Very simply a colony can be segregated into three different “types” of honeybees all belonging to the same species and hive. Although they are all genetic equivalents, they display different shapes and sizes.
The Queen - The Queen bee is the “life central” of the entire colony. The overall health or quality of the colony is ultimately a reflection of the overall health and vigor of the queen. The queen is the sole reproductively functional female of the entire hive. She is the only female with fully developed ovaries. The queen is much larger than all other bees in the colony. Her body is long and typically darker or with less striping contrast than the other members of the colony. She is an egg laying machine. The queen bee can produce well over 1000 eggs a day at an interval of 30-40 seconds.

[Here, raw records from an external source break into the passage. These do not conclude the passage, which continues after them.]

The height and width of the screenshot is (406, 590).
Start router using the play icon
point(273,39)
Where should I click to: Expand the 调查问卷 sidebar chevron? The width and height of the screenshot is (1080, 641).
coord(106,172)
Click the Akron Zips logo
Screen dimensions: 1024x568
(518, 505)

Although the queen is a master egg-layer, she also plays a key role in hive or colony regulation. She produces chemicals called pheromones which control behavior and development of colony members.
The queen bee can live for over two years. However, as a queen bee ages her egg production decreases. In turn, the size of each brood and the colony will also decrease. The decrease in colony size will also result in decreased honey production. In addition, pheromone production may decrease. As a result, colony communication begins to breakdown. This may lead to a colony becoming unruly or disorganized. Under such circumstances, a beekeeper may decide to replace the queen.
The queen bee is considered very passive and even gentle. She does possess a stinger but this weapon is reserved for emerging queens who may threaten her position within the colony. She never leaves the hive while the hive is active and is followed by a host of attendants who tend her every need.
The Drone Bee - A honeybee colony is primarily female. Male bees, or drones make up a small percentage of a colony. Typically drones numbers range from 300-3000 depending on the maturity of the colony. A strong colony can exceed 80,000 individuals in the summer.
Procreation is the primary function of the drone. The drones are tended and fed by female worker bees while they await the virgin queens nuptial flight. The queens flight can take the drone 200-300 feet in the air and often nearly a mile away from the colony. The eyes of the drone are keen and larger than the worker bees. They are designed for tracking the queen during flight.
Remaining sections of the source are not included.